Exercise directions —
Return the line containing "Viewport: 1100px width, 535px" together with every later line up to the end of the records, exactly and with no pictures; return nothing else.

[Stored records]
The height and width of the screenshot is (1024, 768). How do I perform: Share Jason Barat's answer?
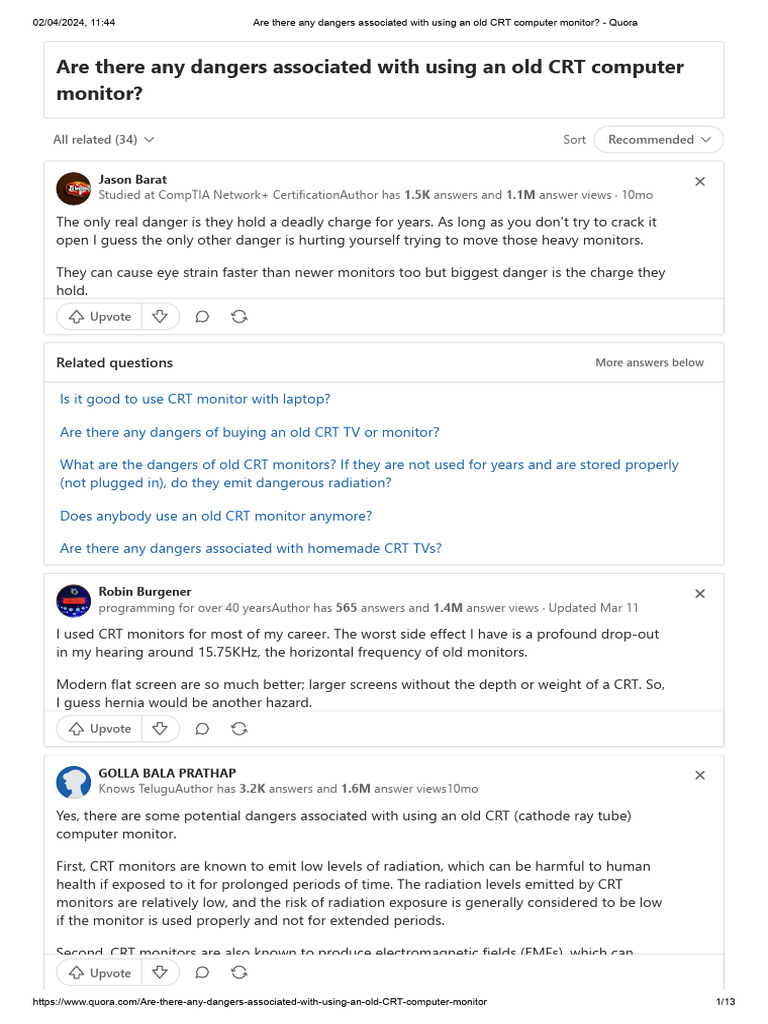click(239, 317)
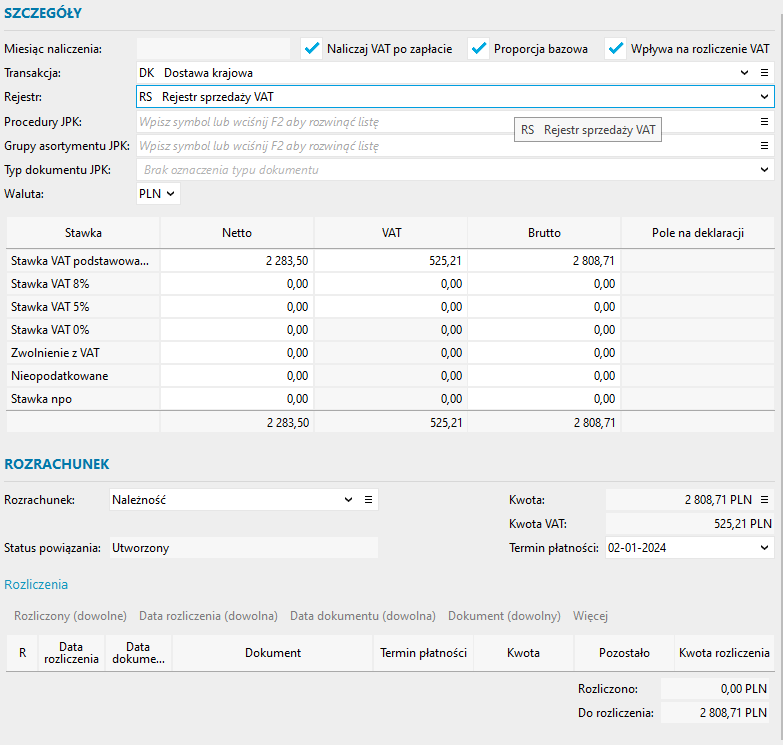Click Więcej filter option
Screen dimensions: 783x745
[590, 616]
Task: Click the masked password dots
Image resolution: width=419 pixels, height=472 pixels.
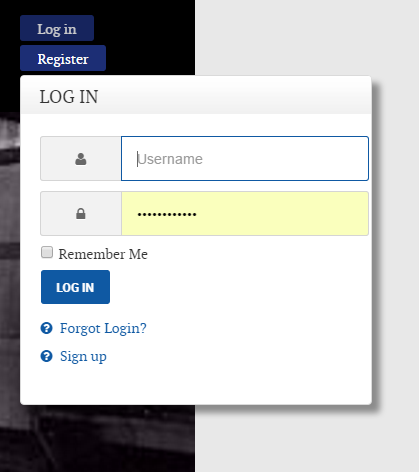Action: pyautogui.click(x=167, y=214)
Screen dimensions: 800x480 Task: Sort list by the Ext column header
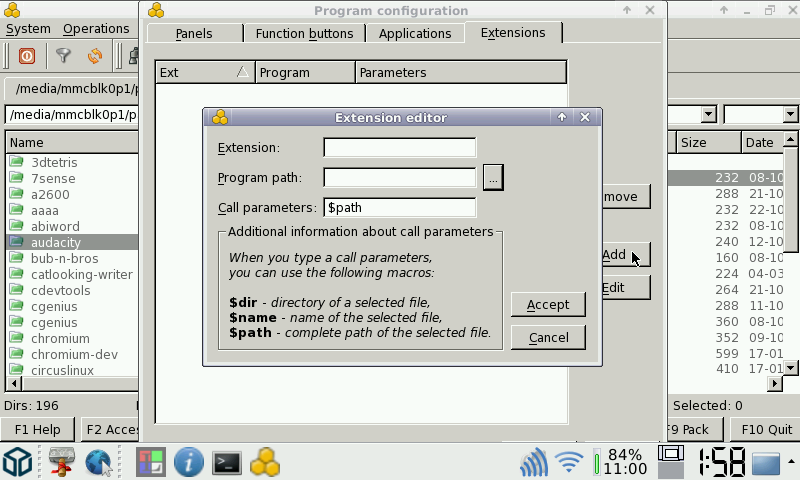click(x=205, y=72)
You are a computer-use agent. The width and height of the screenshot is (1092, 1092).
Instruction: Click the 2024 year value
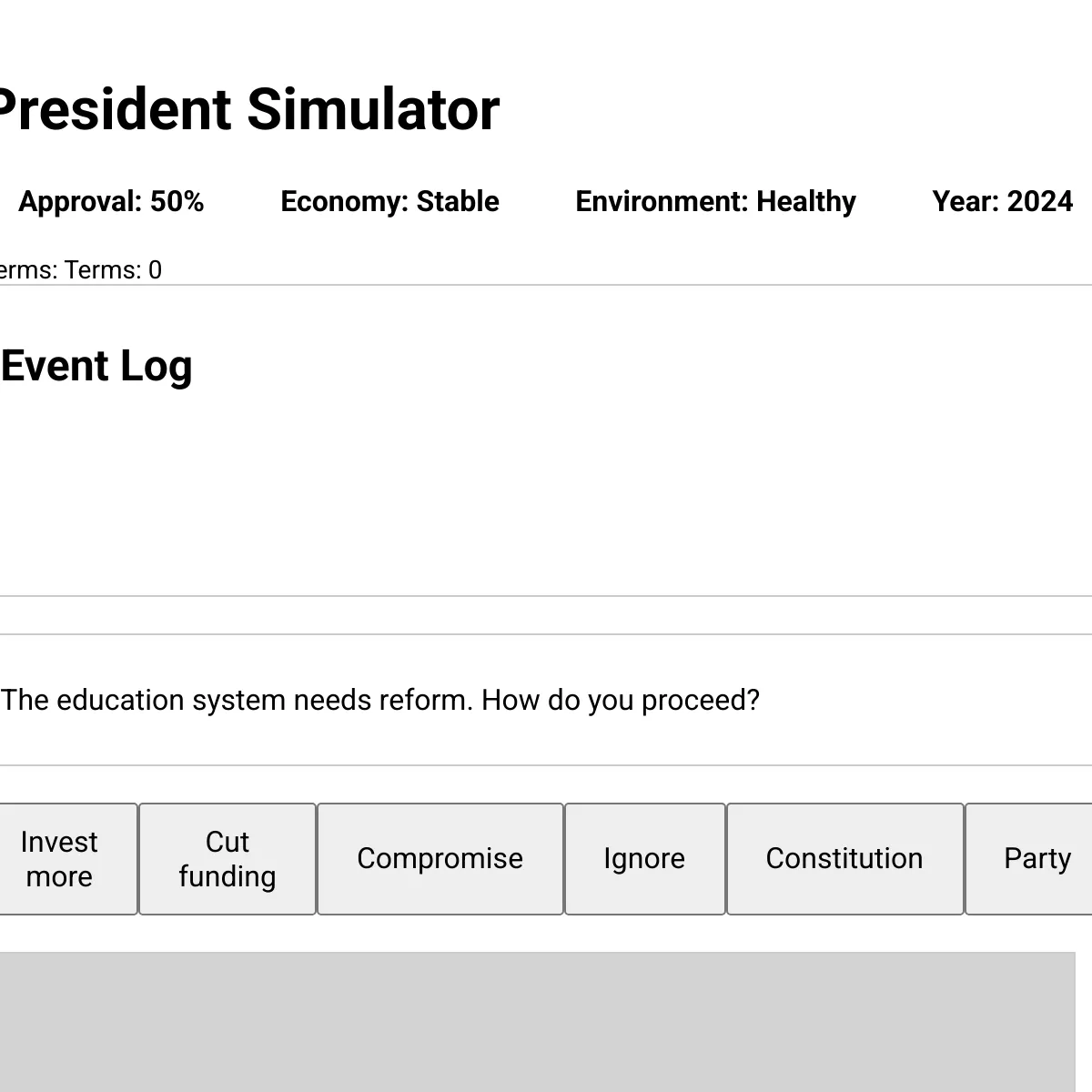click(x=1040, y=201)
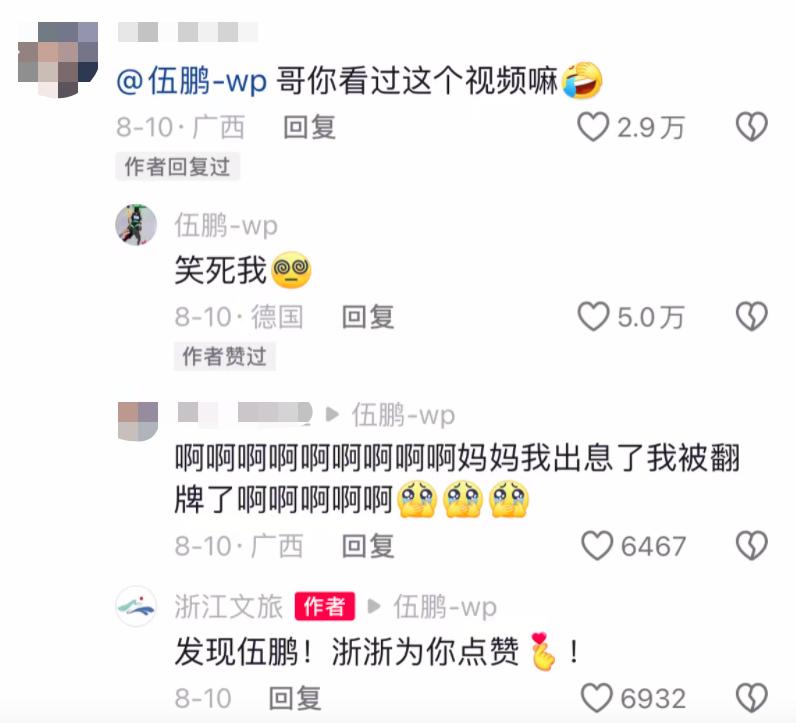The image size is (796, 723).
Task: Tap the 作者回复过 tag
Action: pyautogui.click(x=178, y=167)
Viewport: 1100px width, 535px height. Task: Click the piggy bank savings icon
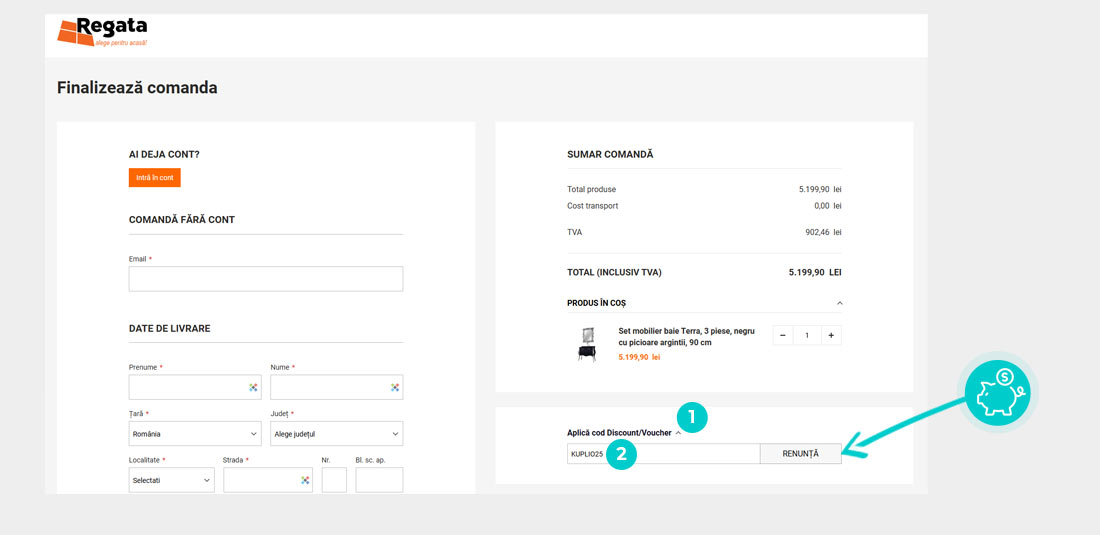(x=999, y=390)
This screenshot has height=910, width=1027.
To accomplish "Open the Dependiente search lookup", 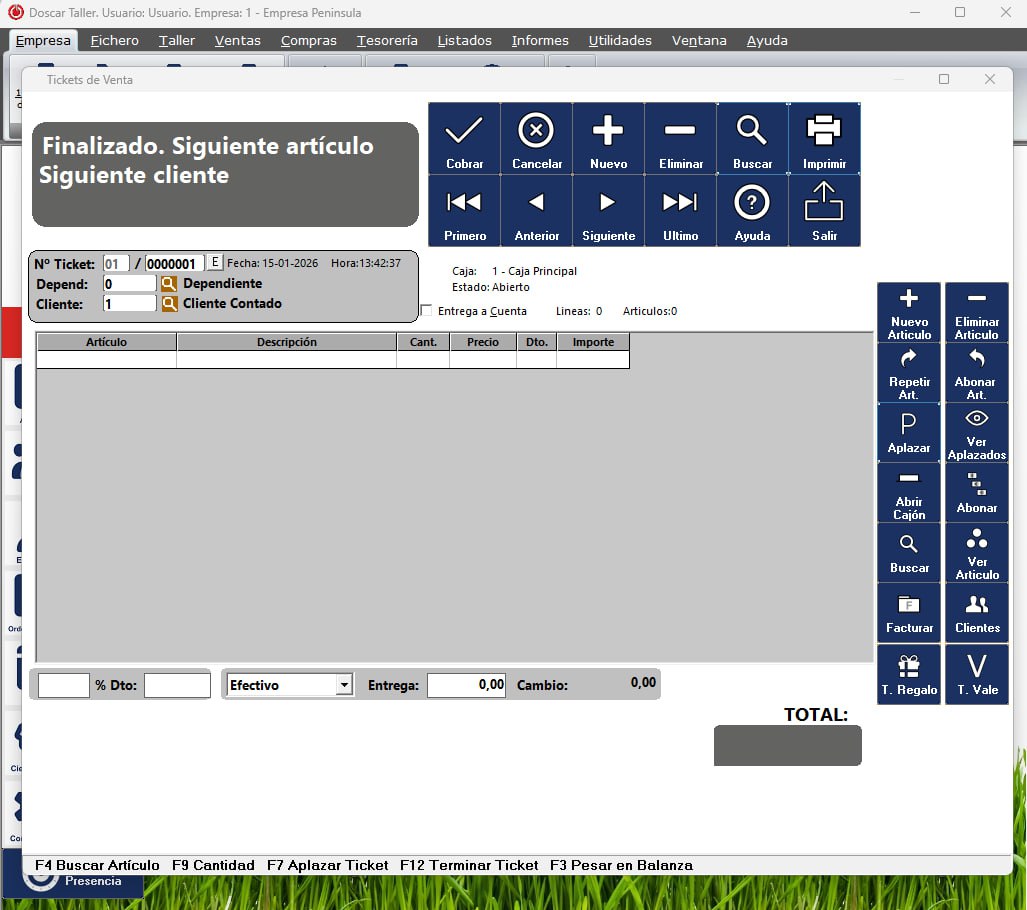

Answer box —
Viewport: 1100px width, 535px height. Task: Click the piggy bank savings icon
(x=999, y=390)
This screenshot has height=910, width=1027.
To accomplish "Open the Dependiente search lookup", 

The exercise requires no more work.